The New York Stock Exchange stumbled on Thursday after strong private employment figures ignited bets on future Fed rate hikes and pushed bond yields higher, ahead of Friday’s official job report.
The Dow Jones index eventually dropped 1.07% to end on 33,922.26 points, after losing as much as 1.50% in the session. The Nasdaq gave up 0.82%, and finished the day on 13,679.04 points, while the S&P 500 fell by 0.79% to 4,411.59 points.
Bond yields rose to more than 5.1% during the session for the two-year rate, the highest jump since 2006, at the dawn of the housing and financial crisis.
Surprisingly strong job creation ...
According to the ADP/Standford Lab survey, US private sector job creation in June was surprisingly strong and immediately weighed down the indices.

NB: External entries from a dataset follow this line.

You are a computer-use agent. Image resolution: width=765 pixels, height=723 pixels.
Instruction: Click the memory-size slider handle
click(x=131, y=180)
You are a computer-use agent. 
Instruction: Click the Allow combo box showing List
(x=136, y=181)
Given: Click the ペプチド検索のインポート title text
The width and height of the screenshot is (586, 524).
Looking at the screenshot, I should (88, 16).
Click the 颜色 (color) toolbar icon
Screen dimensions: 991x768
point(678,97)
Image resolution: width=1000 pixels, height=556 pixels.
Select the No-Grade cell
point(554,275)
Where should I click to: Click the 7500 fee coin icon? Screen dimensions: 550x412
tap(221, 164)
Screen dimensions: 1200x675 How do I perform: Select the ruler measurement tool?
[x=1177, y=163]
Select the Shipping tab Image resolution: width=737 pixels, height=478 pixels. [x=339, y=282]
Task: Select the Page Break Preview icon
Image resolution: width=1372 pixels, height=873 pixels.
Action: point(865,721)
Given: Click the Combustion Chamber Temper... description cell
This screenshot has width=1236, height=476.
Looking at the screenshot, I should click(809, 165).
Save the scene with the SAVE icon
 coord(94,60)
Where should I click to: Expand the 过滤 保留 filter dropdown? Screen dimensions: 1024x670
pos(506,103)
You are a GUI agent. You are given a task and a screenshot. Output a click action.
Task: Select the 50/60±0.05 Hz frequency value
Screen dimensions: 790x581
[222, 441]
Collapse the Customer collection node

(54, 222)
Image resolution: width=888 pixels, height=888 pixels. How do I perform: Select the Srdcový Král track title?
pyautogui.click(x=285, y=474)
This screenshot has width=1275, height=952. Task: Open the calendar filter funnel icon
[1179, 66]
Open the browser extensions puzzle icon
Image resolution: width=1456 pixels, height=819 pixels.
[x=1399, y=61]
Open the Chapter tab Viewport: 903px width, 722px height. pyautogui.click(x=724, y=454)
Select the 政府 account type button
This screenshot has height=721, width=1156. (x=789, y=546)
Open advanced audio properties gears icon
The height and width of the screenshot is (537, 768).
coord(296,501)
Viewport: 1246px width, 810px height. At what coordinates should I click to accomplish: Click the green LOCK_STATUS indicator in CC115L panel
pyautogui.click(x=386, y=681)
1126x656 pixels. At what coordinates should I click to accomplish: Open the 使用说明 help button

What is good news for employment is not so good news for investors. They fear the US Central Bank will raise rates even further to calm the overheated hiring, which could fuel inflation.
At 497,000, private-sector job creation in June was twice as high as expected. “These figures were an eye-opener. It was a bit of a shock to the market,” said Steve Sosnick of Interactive Brokers.
The ADP survey “is an imperfect tool but a jump like this was hard to ignore,” the analyst added.
... fuels expectation of interest rate hikes
If the jobs market remains this buoyant, it means “a rate hike is coming at the next meeting” on July 25 and 26: there is a 90% chance of a rate hike in July and 50% also in September, according to CME Fedwatch calculations, Sosnick recalled.
Investors are nervous about these labour market figures because on Friday, just before the market opens, the Labour Department will publish its own figures for June.
Analysts are forecasting 220,000 new hires, compared with 339,000 in May, with an unemployment rate of 3.6% compared with 3.7% the month before.
By selling off on Thursday, “the market was right to anticipate that Friday’s figure will be stronger than expected,” commented Sosnick.
Adding to the message about further Fed tightening, Monetary Committee member Lorie Logan, president of the Dallas Fed, said the Federal Reserve should continue to raise rates.
Given the economic environment, the Monetary Committee must pursue a more restrictive policy in order to return inflation to target in a sustainable and timely manner, Logan said, pointing out that she was in the camp of those who favoured another hike in June when the Fed had finally decided to pause.
Energy, real estate, communications all in the red
The VIX index, known as the fear index because it reflects market volatility, had a blip, at its highest for a month.
On the value side, no sector was spared the red, from energy (-2.45%) to real estate (-0.60%) and communication services (-1.21%).
Meta gave up 0.81% as Facebook’s parent company launched a new social network, Threads, which aims to rival Twitter.
The app, which was launched at 2300 GMT on Wednesday in 100 countries and currently operates without advertising, is the biggest challenge to Elon Musk's Twitter, which has already been weakened by a series of setbacks. On its first day, the app attracted 30 million subscribers.
Tesla, Google, Amazon lose ground
Tesla lost 2.10%, Google was down by 1.39% and Amazon by 1.55%.
Data analytics specialist Palantir shed 3.63%, as the share’s high level, inflated since the start of the year by market enthusiasm for artificial intelligence, prompted profit-taking.
US airline JetBlue lost altitude (-7.18%), dropping to $8.66, after deciding to abandon its partnership with American Airlines since federal courts instructed the two allies in mid-May to end their collaboration.
The group’s boss said internally that JetBlue wanted to focus on its merger with low-cost airline Spirit.